◆ Work instruction
Once the line containing "Task: Open Translations for color group lines" is found in the entries below, reproduce it and every line after it, stopping at and including the line containing "Given: Open the AnyDesk red icon in taskbar"; reproduce nothing else, and keep each line exact.

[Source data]
= Beginning of Section =

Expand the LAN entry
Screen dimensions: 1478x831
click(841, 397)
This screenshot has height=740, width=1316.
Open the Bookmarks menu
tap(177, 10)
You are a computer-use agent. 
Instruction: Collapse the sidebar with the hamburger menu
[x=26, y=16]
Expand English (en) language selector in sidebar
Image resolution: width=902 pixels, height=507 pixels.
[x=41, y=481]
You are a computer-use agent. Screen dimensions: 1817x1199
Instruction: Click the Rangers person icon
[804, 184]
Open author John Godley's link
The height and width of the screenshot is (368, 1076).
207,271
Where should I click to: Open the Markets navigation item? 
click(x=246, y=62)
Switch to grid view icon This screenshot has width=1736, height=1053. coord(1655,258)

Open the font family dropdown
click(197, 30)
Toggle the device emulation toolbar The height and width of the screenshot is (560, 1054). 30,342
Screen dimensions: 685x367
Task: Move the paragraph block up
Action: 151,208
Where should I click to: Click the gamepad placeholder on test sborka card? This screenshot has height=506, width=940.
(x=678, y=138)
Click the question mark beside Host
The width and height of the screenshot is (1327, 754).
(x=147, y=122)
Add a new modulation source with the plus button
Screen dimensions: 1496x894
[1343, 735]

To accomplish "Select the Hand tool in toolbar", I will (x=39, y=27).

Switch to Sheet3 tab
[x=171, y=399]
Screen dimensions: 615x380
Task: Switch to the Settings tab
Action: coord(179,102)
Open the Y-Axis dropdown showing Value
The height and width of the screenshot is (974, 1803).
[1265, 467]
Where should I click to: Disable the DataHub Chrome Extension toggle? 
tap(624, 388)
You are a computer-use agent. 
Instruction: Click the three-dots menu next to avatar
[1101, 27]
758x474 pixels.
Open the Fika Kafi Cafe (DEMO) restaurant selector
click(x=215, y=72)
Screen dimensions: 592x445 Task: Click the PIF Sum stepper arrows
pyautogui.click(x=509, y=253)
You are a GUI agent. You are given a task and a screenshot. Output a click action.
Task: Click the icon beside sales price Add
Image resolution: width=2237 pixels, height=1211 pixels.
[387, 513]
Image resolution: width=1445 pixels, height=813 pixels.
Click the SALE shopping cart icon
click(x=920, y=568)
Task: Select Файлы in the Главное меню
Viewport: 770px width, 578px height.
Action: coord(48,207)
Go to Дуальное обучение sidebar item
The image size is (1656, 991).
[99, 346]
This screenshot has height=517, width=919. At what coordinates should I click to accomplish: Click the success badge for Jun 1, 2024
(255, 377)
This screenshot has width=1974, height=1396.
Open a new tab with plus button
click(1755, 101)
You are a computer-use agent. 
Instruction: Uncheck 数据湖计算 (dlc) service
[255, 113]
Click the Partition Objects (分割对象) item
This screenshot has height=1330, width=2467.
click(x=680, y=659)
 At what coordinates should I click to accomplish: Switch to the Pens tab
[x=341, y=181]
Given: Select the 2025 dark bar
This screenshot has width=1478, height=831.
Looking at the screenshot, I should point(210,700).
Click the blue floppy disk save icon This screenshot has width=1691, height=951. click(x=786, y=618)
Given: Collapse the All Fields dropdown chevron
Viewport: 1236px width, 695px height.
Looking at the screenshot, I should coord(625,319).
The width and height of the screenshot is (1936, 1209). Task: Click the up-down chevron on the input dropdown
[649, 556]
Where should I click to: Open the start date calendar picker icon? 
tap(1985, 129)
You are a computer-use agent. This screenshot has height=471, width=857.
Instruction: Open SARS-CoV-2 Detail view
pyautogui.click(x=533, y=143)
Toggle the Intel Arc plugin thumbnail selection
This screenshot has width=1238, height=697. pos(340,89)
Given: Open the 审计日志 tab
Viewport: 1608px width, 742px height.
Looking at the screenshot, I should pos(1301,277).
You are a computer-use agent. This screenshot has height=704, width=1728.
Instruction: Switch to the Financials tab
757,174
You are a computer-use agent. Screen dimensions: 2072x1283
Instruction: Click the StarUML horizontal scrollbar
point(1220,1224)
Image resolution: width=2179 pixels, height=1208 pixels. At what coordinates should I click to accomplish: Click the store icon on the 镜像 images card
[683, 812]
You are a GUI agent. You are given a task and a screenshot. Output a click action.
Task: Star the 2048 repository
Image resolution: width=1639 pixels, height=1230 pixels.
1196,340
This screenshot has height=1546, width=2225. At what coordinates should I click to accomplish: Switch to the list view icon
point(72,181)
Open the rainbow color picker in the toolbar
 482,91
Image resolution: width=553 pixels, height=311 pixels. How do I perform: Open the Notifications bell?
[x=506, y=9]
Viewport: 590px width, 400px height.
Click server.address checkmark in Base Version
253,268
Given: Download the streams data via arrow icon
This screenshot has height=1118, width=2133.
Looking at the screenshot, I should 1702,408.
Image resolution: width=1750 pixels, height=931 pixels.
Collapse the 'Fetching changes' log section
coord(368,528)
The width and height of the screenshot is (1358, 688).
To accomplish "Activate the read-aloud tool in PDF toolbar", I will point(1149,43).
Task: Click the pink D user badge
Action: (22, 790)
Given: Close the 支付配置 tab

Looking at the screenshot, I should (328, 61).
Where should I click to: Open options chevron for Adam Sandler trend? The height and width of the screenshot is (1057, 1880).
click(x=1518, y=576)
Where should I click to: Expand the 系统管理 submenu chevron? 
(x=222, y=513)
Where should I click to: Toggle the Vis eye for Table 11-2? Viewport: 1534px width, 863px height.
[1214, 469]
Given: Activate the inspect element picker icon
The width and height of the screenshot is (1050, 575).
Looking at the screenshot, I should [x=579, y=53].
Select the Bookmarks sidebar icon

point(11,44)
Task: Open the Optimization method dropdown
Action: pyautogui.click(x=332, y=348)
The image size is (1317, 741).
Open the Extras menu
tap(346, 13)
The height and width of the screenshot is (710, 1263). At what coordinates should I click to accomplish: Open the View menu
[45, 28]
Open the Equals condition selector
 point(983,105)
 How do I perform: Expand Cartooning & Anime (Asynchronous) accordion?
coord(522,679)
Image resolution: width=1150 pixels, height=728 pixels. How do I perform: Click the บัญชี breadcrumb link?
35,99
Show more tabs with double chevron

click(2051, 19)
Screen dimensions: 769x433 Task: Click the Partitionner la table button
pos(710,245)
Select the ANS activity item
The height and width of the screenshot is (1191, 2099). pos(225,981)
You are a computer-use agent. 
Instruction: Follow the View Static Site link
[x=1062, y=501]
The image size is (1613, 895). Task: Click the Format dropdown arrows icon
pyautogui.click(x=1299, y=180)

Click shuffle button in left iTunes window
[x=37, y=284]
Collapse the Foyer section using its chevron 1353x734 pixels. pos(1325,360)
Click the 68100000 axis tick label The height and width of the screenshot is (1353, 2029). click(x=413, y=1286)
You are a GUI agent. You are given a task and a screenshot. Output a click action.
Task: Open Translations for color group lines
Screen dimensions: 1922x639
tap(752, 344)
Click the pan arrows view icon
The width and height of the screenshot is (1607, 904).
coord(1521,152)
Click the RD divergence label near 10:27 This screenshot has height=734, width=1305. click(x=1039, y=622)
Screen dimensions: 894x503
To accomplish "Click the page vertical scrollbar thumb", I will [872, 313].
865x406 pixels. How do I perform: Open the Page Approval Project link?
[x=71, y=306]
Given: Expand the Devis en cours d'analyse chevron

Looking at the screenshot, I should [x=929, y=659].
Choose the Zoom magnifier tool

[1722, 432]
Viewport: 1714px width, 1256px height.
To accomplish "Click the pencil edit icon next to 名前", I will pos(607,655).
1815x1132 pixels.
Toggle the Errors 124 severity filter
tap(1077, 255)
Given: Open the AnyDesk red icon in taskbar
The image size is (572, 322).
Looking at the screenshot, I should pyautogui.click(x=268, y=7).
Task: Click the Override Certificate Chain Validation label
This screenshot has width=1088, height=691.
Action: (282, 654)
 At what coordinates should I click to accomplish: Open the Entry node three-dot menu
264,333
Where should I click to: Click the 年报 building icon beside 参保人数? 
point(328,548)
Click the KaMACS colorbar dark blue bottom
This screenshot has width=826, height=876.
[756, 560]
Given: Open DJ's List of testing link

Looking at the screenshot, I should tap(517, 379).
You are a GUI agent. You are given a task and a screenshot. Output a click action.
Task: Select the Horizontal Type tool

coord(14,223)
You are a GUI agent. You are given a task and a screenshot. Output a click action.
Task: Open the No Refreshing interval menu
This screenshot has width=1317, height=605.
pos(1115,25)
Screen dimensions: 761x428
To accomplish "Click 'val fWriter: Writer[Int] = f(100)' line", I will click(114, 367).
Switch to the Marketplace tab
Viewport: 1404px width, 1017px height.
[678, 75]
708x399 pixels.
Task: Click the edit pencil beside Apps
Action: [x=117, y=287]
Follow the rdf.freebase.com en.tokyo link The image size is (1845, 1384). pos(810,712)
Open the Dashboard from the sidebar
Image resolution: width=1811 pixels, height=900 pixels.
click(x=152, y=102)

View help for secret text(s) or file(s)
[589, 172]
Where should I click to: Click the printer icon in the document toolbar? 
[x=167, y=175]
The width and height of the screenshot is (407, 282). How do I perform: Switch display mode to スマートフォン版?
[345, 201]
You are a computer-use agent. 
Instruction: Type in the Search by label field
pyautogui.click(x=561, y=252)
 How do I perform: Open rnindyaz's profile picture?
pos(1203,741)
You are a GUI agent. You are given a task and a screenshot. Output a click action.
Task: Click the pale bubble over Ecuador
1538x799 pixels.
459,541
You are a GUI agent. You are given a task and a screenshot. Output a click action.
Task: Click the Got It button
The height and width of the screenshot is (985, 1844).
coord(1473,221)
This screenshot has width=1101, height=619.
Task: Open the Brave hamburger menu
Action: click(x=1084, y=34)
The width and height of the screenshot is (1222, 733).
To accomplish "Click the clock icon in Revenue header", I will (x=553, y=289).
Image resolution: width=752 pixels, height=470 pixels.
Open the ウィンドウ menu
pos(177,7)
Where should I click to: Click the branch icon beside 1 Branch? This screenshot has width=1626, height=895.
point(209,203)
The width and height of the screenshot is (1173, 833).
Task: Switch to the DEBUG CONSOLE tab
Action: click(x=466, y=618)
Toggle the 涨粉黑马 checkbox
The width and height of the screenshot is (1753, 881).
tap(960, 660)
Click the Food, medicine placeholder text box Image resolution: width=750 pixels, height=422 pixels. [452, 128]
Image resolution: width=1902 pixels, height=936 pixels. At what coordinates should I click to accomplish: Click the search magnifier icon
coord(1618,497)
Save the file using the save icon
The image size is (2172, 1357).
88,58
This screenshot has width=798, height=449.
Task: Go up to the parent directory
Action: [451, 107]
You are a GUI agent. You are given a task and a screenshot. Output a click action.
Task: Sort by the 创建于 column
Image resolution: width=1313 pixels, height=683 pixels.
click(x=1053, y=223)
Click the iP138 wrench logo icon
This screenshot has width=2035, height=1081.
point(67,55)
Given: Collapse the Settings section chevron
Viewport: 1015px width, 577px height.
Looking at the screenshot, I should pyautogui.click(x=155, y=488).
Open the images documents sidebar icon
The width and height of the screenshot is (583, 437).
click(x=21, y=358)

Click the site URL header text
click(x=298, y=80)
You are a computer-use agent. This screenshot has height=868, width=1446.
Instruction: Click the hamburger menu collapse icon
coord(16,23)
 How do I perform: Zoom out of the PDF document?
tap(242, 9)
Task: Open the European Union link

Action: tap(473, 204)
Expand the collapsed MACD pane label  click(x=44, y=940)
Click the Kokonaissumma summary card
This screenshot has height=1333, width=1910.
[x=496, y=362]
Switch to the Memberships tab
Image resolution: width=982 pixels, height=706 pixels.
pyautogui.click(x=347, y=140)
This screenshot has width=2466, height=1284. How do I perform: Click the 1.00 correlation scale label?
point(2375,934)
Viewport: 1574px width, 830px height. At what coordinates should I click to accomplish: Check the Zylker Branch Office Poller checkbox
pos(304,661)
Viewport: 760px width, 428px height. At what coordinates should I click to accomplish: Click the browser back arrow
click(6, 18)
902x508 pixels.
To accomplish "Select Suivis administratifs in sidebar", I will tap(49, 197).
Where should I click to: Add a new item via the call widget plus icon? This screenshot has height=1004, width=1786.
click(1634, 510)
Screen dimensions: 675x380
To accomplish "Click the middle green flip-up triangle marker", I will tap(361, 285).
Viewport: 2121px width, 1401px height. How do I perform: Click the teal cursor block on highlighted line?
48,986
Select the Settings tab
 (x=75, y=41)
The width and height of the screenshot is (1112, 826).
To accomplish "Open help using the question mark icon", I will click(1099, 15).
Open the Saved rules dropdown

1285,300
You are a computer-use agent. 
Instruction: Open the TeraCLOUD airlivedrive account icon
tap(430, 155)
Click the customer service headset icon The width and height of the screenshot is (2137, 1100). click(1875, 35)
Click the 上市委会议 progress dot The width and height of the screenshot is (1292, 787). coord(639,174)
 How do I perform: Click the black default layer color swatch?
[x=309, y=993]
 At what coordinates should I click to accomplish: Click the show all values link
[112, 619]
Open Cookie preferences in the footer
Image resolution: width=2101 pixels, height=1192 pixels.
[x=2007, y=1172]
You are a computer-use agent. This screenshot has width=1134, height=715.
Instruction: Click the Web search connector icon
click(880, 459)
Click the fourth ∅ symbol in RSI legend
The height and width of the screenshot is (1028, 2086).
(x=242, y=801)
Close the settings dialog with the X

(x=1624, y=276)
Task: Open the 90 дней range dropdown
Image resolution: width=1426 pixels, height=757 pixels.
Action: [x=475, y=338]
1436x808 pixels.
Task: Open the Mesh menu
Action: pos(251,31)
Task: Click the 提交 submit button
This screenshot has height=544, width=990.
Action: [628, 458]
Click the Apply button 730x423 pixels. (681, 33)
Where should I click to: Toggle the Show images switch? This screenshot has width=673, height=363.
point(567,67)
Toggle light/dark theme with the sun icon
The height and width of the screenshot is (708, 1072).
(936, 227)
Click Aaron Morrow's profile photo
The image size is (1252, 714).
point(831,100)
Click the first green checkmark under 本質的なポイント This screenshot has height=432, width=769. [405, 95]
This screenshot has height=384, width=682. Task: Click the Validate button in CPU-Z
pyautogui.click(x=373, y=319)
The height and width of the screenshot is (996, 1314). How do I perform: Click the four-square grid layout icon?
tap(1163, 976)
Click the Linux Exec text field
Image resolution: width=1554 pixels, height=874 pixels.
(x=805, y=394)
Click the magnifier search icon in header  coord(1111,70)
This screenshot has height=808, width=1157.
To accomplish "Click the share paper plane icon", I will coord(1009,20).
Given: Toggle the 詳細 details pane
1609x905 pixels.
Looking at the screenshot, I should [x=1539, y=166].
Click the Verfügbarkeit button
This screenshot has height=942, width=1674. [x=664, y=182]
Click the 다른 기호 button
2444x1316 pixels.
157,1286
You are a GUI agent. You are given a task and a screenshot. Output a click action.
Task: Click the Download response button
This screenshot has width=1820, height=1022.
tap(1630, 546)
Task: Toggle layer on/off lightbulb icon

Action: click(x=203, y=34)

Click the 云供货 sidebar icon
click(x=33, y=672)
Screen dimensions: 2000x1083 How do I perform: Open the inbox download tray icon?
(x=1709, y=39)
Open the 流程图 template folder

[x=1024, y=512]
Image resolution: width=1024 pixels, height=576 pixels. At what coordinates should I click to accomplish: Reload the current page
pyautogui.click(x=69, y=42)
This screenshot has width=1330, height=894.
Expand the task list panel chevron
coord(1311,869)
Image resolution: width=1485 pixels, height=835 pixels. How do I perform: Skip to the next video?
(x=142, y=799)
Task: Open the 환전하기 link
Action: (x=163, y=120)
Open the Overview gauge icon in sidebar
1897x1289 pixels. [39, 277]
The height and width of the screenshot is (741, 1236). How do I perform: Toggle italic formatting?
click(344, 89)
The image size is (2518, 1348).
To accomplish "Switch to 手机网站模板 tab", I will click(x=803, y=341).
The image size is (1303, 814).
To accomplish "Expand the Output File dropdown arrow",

= End of Section =

◆ Solution to this task
Task: Open Translations for color group lines
Screen dimensions: 1922x639
tap(752, 344)
Click the pan arrows view icon
The width and height of the screenshot is (1607, 904).
coord(1521,152)
Click the RD divergence label near 10:27 This screenshot has height=734, width=1305. click(x=1039, y=622)
Screen dimensions: 894x503
To accomplish "Click the page vertical scrollbar thumb", I will [872, 313].
865x406 pixels. How do I perform: Open the Page Approval Project link?
[x=71, y=306]
Given: Expand the Devis en cours d'analyse chevron

Looking at the screenshot, I should [x=929, y=659].
Choose the Zoom magnifier tool

[1722, 432]
Viewport: 1714px width, 1256px height.
To accomplish "Click the pencil edit icon next to 名前", I will pos(607,655).
1815x1132 pixels.
Toggle the Errors 124 severity filter
tap(1077, 255)
Given: Open the AnyDesk red icon in taskbar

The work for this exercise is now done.